For small eaters, opt for the mini portions at only RM2.60. The one half mee was already sufficient for me, but if you’re a Hakka mee addict, go for the bigger Double Mee at RM4 (Still cheaper than KL!)

After our filling meal, we hopped into the car again for another two hour-drive to Penang. Headed straight to the base of Penang bridge 2, where they had the race pack collection counters open throughout the day. It was jam packed with a sea of humans and the wait took close to an hour because somehow, the line that we ended up queueing up in was super slow. I saw runners from all over the world, including a few African runners who looked like they were built for the Olympic triathlons .__. Mum, bro, aunt and I joined the shortest ‘Fun Run’ category of 7km, while my cousin did the full 42km race which started at 1.30am.

The collection took longer than expected, and the hotel where we stayed in – Bayview Hotel – was fully booked. Apparently it was the same at most hotels on Penang island, and the staff had their hands full cleaning out rooms and checking people in.
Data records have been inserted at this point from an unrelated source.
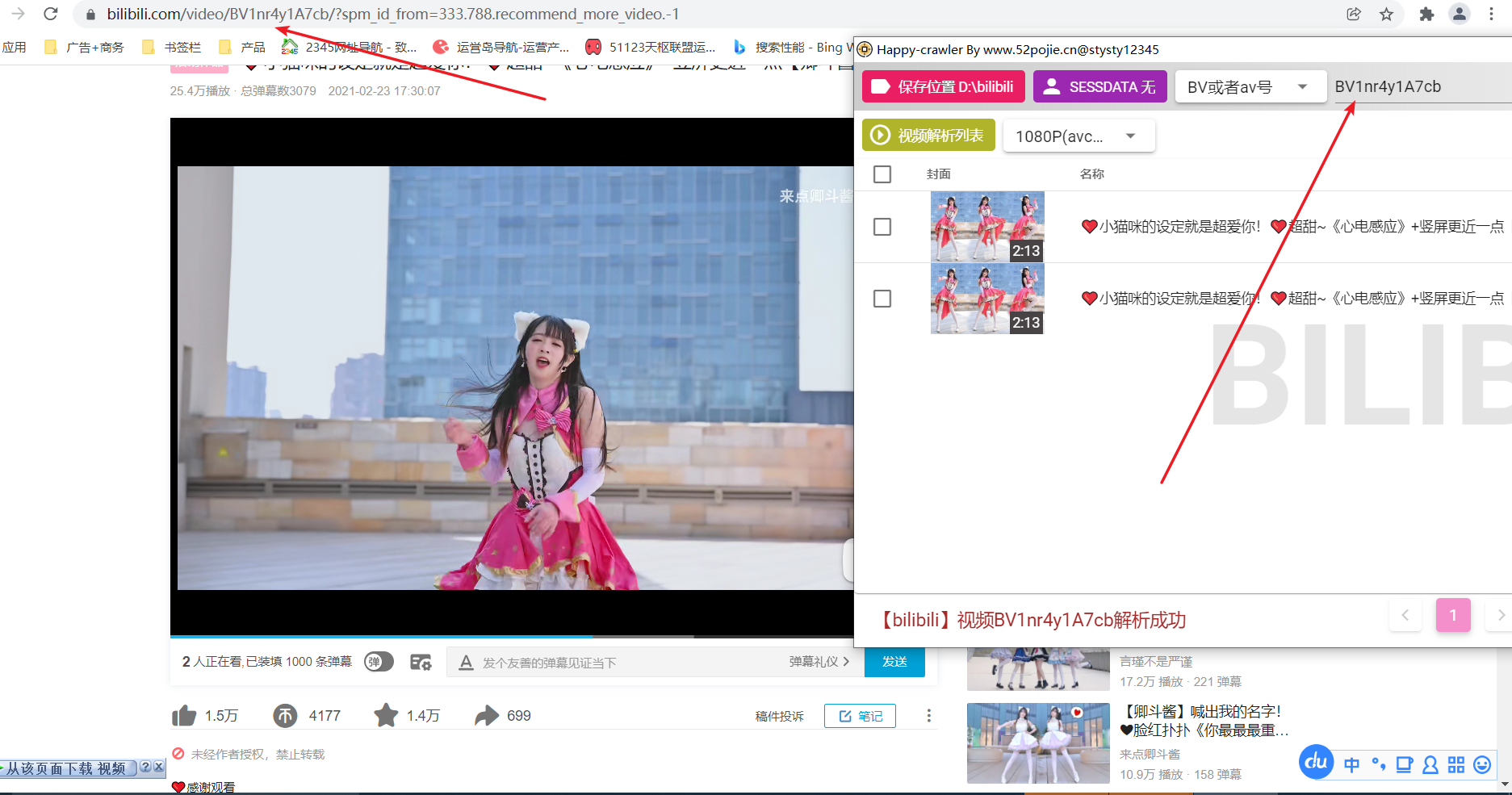
Task: Open the 广告+商务 bookmark folder
Action: [x=85, y=48]
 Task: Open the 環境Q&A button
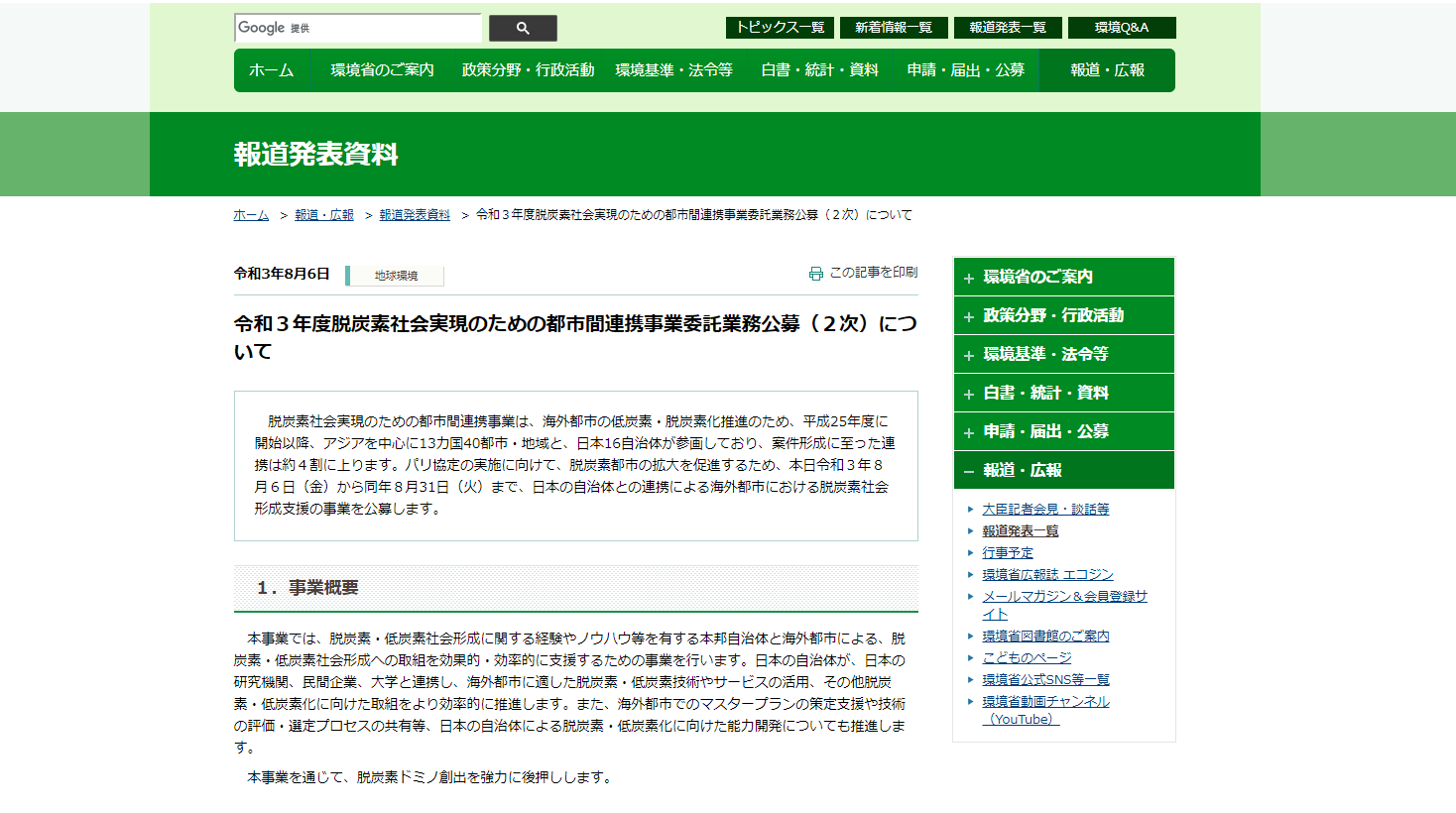tap(1121, 28)
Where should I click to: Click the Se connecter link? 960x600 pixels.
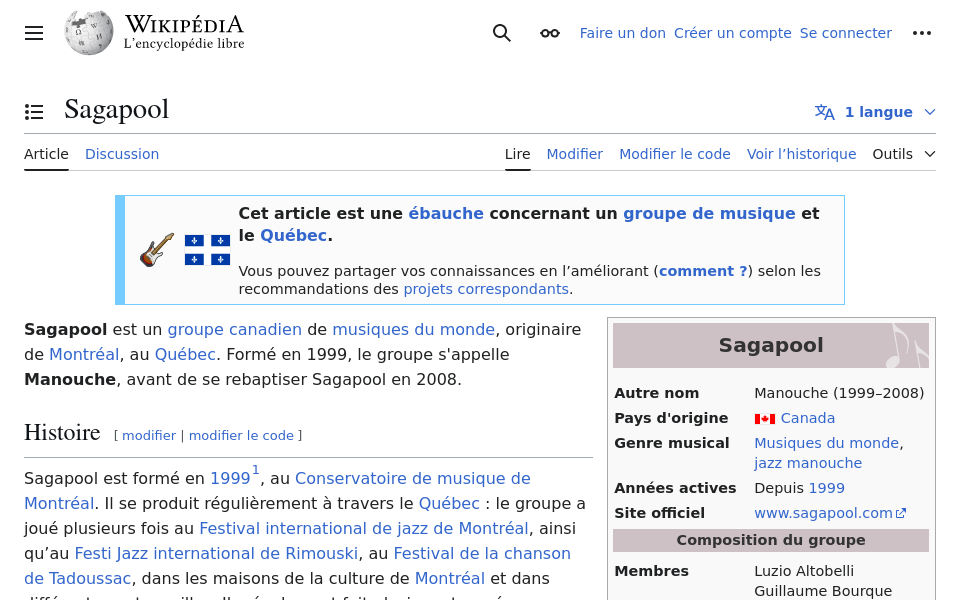point(845,33)
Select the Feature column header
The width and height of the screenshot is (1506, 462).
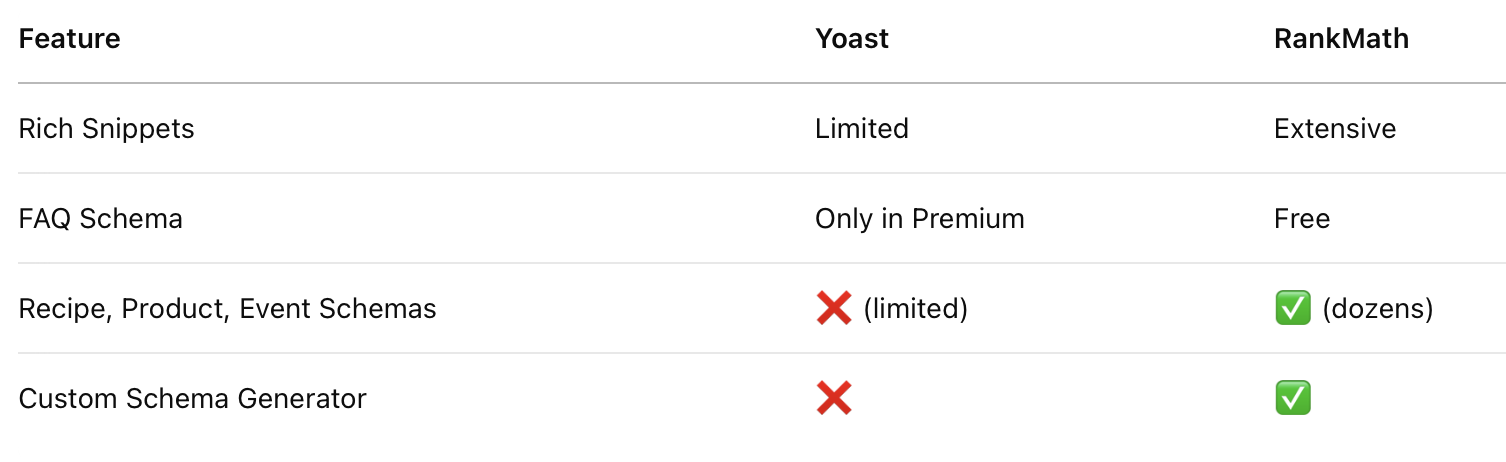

The room was only available at 3pm, and we were starving by then.


Had lunch at a random shop nearby,(forgot what it’s called, but it was opposite a KFC)which served belacan chicken rice – deep fried chicken with rice topped with a fluffy fried egg and belacan sauce (spicy chilli sauce) that tasted very much like Indian fish curry. It was the best meal I had that day since I was starving lol. It’s true  what they say about food tasting better when you’re hungry.